Their figure 8 showed those in the highest quarter of sugar intake are least likely to have deficient intakes of selected nutrients, but this is undoubtedly true because those who eat more added sugar are eating more of everything. The researchers also report, "When the data are presented as quartiles of percent kilocalories from total sugars, individuals in the highest quartile of total sugars are more likely to fall below 2/3 of the RDA for all nutrients listed except for vitamin C (Figure 9)." The only way sweeteners can be greater percentage of one's diet is if other things are a lesser percentage. This leaves us with the question of the great American philosopher Johnny Cash who asks, "What is truth?" Is either piece of information relevant to assessing the effect of added sugar on nutritional status. I could argue more strenuously that the calorie-adjusted values are more pertinent.

Dietary Patterns and 20-year mortality

In "Dietary Pattern and 20 Year Mortality In Elderly Men In Finland, Italy, and the Netherlands: Longitudinal Cohort Study" (BMJ,315(1997), 13-17) Huijbregts, Feskens, Rasanen, Fidanza, Nissinen, Menotti, and Kromhout investigated whether healthy dietary patterns were inversely associated with mortality. The data were fitted by a survival model that included an indicator of a healthy diet among the predictors.

The researchers were faced with the thorny question of whether country should be included in the model. If country were included, the coefficient for diet would answer the question of whether diet was predictive of survival after accounting for the participants' country of residence. The authors argue against including country.

Since dietary patterns are highly determined by cultural influences (for example, the Mediterranean dietary pattern), we did not adjust for country in the pooled population analyses. Country has a strong cultural component which is responsible for (part of) the variation in dietary patterns. Adjustment for this variable would result in an overcorrection and hence an underestimation of the true association between the quality of the diet and mortality.
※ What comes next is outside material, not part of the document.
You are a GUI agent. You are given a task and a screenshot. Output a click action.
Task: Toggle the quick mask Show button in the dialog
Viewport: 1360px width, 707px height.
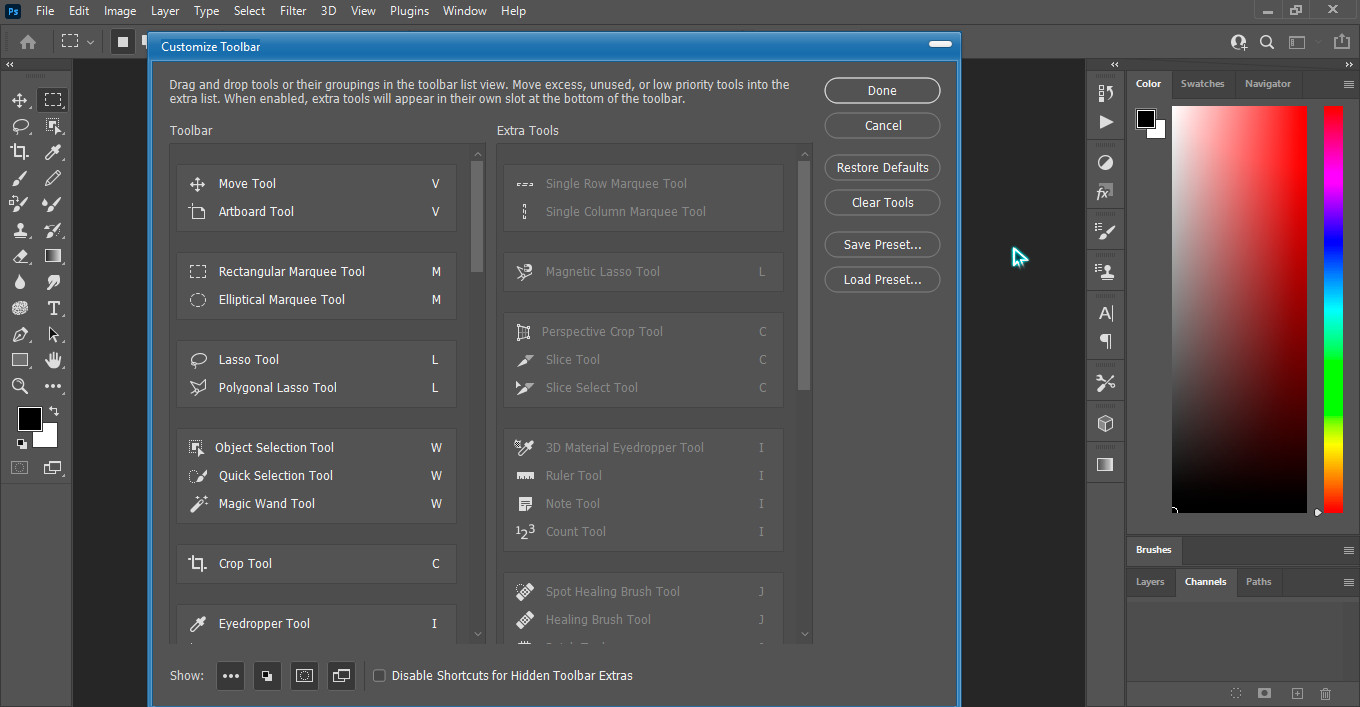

It is true that the effect of diet will be underestimated to the extent to which diet and culture are correlated and there are other things about culture that predict survival. However, it is equally true that if country is left out of the model the effect of diet will be overestimated to the extent to which diet and culture are correlated and things in the culture other than diet affect longevity! For this reason, the conservative approach is to fit all known or suspected predictors of longevity, including country, so that claims for the predictive capability of a healthful diet will be free of counterclaims that a healthful diet is a surrogate for something else. The conservative approach means that we often lack the power to separate out individual effects, which is what happened here. The authors continue

When the countries were analyzed separately, the associations between the healthy diet indicator and all cause mortality were essentially the same, although they no longer reached significance. This was due to a low statistical power resulting from the smaller numbers of subjects within a country.

When this happens, the investigators have no choice, in my opinion, but to design a better study. There are so many things in a culture other than diet then might influence survival that it seems unwise not to adjust for country. The authors are no doubt correct that "dietary patterns are highly determined by cultural influences", but this strikes me as an insufficient reason for allowing everything else associated with diet and survival to be attributed to diet. Good science is often expensive, inconvenient, and difficult.

The article focuses on the beneficial effects of diet, with the possible effects of not adjusting for country relegated to the Discussion section. A Web search on "Huijbregts" and "dietary patterns" reveals the cautions were lost when the message was transmitted to the general public.